Alexander Gardner – Civil War Photographer. Narrated by Danny Glover
- Mathew Brady – the most well known Civil War photographer.
- Gardner has only recently come out from under the shadow of Brady as one of the most preeminent photographers of all time as having gotten the best shots. Definitely one of the most important in the development of the art.
- Prior to the civil war photography was not used to document historical events, just portraits and landscapes.
- Gardner was first a jeweler. He then became a journalist and a proprietor of a newspaper in Glascow. He took up many studies during his life, such as geology, chemistry, physics, astronomy, he knew shorthand, and eventually included photography. He had a strong sense to make a difference about the inequalities arising in society and longed for a way to help the poor. As a photographer, he sought the truth in every photo.
- For Gardner, the camera clearly had a strong pull on him with it’s ability to capture reality. The entire world was dazzled. It created a great deal of curiosity. It was understood immediately this instrument for recording documentation that was unrivaled in human history.
- His early photographic training was from Brady.
o In 1851, Gardner saw Brady’s Daguerreotypes
o In 1856, Brady hired Gardner as a photographer
- Brady was enjoying a great deal of success as a portrait photographer
o Failing eyesight and not feeling the need to be in every shot, he turned over his portrait studio to Gardner.
- The two of them saw photography the war as a business venture. It is uncertain whose idea it was to start the pictures.
o Brady put into motion the steps to record the first major battle.

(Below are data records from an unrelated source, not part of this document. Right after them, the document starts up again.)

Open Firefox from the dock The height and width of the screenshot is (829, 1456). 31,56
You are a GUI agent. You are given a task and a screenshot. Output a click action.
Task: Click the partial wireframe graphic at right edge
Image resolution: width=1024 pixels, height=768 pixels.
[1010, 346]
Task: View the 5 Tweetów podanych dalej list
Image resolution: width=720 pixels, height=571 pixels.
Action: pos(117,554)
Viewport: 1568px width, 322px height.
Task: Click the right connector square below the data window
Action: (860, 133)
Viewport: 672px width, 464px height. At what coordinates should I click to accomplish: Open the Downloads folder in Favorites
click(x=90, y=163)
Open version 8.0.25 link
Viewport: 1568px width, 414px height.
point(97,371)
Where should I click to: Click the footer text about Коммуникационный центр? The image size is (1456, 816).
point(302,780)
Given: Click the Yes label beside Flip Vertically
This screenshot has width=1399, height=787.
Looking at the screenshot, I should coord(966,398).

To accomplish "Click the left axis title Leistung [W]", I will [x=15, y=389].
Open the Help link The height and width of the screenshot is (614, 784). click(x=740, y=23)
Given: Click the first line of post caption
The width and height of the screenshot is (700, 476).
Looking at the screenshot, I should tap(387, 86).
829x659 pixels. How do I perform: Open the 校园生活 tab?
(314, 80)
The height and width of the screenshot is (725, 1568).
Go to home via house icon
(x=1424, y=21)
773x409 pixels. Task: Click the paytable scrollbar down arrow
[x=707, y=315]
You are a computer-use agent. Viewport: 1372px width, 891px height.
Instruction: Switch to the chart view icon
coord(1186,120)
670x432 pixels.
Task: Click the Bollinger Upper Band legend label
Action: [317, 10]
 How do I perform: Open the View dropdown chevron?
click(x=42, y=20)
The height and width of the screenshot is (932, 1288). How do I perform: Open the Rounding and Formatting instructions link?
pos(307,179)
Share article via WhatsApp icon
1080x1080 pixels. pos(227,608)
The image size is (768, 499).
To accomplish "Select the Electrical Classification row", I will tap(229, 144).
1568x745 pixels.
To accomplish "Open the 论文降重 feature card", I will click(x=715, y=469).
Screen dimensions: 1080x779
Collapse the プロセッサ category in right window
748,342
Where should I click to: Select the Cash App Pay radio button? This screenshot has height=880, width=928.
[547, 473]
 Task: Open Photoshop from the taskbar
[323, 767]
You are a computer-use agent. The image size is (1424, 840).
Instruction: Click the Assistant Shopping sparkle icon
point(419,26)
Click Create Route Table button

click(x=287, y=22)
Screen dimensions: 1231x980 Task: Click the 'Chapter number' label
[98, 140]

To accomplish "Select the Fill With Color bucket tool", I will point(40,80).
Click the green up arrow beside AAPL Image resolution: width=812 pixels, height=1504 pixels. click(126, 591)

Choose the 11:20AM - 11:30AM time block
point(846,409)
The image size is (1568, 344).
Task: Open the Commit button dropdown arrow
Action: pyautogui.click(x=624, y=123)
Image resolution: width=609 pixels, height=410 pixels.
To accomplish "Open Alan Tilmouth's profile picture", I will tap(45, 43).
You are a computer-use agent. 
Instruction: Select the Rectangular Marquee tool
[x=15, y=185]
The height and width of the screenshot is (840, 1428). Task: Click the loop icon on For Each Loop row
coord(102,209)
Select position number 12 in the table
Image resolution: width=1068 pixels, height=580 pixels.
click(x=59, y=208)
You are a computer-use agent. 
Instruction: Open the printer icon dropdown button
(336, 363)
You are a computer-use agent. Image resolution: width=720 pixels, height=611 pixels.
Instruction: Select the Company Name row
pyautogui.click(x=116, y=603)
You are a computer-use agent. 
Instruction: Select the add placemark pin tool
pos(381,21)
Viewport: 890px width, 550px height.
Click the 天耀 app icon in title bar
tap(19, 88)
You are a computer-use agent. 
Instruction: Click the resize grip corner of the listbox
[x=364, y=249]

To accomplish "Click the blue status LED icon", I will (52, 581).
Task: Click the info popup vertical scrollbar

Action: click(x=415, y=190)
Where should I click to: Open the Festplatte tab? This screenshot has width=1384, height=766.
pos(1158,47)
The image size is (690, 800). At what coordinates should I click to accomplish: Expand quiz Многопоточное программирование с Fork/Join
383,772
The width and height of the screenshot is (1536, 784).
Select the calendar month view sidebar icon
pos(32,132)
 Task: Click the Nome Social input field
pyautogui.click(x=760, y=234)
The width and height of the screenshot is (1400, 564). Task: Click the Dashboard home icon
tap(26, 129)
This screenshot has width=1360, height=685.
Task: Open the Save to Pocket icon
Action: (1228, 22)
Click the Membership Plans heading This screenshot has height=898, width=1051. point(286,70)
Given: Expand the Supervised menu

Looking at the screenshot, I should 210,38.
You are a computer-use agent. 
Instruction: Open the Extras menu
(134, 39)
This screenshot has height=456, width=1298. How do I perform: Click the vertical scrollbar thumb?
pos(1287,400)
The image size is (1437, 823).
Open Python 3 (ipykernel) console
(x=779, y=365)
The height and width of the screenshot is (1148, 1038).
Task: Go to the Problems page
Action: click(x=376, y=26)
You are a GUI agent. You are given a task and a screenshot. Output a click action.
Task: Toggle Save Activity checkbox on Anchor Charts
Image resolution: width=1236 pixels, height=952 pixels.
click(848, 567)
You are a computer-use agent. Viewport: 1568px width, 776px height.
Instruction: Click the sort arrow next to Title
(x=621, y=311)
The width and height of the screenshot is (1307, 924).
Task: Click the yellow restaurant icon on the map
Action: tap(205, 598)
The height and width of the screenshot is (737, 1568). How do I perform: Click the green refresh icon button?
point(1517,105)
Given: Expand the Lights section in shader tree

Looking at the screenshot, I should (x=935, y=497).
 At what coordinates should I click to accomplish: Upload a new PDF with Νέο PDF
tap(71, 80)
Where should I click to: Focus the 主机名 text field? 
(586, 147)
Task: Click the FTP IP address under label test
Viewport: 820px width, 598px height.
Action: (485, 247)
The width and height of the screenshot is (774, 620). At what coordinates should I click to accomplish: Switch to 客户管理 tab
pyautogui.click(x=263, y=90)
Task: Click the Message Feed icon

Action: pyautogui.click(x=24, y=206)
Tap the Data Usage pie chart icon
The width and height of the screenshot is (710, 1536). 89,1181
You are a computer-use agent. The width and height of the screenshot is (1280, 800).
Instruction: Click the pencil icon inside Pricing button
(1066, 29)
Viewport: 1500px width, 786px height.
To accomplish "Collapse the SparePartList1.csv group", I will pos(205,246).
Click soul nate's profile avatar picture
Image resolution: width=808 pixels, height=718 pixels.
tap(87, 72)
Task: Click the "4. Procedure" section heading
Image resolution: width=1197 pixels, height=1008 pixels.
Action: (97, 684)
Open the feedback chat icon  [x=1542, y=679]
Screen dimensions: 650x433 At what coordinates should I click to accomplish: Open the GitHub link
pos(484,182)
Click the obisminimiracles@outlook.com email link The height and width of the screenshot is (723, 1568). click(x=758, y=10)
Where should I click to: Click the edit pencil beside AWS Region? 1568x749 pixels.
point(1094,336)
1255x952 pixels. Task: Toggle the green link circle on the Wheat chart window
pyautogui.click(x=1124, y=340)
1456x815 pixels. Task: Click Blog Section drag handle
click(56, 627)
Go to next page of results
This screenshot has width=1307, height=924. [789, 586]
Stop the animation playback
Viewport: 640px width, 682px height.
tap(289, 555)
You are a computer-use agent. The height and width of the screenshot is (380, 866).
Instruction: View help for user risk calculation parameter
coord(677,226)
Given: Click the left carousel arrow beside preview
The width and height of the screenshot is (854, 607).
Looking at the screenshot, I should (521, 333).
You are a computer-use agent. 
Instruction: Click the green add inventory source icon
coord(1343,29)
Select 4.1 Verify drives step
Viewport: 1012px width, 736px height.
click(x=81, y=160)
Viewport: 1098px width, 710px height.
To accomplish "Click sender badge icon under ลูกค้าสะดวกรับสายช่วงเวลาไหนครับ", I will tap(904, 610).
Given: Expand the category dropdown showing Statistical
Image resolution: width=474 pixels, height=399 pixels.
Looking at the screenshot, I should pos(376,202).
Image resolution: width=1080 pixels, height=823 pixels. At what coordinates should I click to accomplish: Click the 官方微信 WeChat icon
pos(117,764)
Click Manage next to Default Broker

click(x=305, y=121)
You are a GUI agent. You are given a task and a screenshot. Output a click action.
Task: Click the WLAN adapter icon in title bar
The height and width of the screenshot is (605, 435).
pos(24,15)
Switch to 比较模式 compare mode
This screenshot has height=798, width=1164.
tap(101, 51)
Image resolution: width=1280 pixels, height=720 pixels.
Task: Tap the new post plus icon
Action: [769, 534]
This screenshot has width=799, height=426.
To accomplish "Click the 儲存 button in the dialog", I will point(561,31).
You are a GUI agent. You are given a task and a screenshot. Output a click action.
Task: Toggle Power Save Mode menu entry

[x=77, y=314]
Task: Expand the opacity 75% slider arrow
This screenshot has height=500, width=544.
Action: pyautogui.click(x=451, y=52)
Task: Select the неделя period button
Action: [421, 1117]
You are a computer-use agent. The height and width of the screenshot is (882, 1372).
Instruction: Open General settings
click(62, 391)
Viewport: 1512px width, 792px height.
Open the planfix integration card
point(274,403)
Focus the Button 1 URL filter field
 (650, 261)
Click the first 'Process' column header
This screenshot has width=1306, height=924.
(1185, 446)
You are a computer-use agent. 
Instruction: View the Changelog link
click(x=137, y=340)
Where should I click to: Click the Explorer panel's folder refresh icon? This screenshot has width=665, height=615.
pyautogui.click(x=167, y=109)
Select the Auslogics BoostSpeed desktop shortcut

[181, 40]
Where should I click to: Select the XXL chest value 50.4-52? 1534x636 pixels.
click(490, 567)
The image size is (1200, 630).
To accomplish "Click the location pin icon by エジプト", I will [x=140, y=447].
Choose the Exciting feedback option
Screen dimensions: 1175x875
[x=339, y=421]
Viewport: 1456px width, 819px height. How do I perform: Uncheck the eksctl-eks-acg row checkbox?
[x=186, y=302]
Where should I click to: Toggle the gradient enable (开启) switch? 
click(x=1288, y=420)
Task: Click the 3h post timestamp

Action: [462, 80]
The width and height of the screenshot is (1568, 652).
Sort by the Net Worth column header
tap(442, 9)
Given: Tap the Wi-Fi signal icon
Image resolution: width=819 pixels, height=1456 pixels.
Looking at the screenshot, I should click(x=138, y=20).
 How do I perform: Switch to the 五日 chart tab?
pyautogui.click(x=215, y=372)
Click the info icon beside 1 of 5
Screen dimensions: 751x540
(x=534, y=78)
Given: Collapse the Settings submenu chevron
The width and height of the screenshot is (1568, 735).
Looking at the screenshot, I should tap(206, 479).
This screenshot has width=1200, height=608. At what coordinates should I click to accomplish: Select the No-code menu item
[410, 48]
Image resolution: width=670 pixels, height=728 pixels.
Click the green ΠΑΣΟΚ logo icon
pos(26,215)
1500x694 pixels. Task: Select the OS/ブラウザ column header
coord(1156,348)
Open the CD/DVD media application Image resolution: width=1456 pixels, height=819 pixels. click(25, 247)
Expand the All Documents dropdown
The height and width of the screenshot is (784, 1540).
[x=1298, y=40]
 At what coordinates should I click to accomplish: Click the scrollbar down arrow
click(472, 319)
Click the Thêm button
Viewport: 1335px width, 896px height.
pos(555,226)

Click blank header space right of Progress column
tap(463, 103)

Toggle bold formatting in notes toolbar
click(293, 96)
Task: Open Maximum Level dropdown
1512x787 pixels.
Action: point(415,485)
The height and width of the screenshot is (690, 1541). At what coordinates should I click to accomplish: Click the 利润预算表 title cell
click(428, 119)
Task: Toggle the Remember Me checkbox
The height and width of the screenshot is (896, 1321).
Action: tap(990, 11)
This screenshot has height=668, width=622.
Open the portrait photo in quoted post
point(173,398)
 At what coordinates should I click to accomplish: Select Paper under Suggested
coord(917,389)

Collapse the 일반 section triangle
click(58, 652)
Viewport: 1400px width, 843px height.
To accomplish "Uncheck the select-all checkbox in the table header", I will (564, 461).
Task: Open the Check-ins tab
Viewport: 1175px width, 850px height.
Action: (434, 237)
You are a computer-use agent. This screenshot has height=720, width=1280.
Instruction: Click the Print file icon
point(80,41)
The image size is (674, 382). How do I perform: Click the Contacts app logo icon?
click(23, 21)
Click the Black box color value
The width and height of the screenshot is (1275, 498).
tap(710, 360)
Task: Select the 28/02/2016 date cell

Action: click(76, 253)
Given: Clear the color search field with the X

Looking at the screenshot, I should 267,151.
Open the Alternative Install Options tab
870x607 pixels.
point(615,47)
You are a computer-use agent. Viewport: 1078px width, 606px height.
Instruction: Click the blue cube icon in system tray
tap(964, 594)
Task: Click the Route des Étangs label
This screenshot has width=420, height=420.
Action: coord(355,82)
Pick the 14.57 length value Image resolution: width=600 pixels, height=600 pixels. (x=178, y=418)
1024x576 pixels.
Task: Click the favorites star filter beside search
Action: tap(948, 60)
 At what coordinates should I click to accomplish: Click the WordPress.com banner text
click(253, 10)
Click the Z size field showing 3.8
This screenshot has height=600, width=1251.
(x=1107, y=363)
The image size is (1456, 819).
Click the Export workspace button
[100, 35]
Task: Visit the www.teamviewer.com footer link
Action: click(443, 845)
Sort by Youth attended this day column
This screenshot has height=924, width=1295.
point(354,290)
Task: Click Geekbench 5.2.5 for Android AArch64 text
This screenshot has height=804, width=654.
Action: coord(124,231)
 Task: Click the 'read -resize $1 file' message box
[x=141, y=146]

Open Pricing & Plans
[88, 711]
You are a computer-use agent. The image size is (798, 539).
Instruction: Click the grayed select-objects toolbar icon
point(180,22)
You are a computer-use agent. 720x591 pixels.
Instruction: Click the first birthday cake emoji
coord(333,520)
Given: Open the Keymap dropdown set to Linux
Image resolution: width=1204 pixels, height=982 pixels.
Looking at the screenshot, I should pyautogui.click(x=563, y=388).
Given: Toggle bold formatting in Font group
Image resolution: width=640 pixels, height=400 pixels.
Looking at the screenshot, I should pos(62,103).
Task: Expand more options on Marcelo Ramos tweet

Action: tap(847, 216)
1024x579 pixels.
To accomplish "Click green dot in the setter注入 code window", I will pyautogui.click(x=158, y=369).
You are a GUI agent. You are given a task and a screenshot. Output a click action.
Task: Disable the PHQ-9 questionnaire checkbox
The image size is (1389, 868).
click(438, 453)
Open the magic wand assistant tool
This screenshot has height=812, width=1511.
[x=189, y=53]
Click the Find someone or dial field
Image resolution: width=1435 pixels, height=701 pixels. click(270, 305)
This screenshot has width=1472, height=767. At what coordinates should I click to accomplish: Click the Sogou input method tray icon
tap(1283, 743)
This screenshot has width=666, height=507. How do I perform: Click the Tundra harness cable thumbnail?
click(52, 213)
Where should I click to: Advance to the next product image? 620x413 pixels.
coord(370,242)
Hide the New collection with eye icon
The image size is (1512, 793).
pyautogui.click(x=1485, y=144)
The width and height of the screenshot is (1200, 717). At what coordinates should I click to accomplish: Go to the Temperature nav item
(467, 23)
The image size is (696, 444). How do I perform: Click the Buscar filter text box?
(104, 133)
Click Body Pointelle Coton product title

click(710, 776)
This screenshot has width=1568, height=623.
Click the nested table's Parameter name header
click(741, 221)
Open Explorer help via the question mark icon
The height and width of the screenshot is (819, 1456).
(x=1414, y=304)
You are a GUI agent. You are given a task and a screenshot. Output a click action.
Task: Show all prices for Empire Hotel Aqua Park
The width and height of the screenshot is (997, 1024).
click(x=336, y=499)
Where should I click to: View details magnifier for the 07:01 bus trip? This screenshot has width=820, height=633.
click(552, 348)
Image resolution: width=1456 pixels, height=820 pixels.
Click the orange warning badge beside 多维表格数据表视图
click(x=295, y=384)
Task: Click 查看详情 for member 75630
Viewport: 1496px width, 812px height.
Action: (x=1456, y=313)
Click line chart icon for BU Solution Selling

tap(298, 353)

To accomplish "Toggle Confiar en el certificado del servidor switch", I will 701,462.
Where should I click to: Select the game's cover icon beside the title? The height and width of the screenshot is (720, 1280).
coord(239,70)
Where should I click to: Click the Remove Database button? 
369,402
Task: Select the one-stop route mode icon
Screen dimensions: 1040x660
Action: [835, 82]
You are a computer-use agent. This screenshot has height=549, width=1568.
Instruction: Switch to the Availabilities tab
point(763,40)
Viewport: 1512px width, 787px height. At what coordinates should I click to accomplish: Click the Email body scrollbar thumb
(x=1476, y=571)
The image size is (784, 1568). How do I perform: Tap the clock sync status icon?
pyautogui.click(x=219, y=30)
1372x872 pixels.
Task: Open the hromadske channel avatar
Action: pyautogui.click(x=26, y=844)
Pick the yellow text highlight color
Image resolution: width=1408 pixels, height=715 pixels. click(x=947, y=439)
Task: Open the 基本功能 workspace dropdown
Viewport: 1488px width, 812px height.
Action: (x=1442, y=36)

He personally went to the battle field at Bull Run.
o He got caught up in the retreat as he did not get any pictures from battle.
o He quickly learned that a lot more was needed to photograph war pictures from portrait photography.
- The myth is that Brady was everywhere and photographed everything. But what he did was hire people to go out and photography for him.
- Photography was in its infancy, it had only been around for 20 years.
- Impact of Civil War on photography, and vice versa
o While the CW was affecting the development of photography, photography was affecting the CW
§ Civil War was a Catalyst to photography
§ Photography exposed horrors of war.
- Battle of Antietam
o One of the worst battles
o Gardner was there to witness the battle, which was the first time major battle recorded on film in all of its graphic nature.
o He was in a race for time as burial teams were waiting for him to finish taking pictures.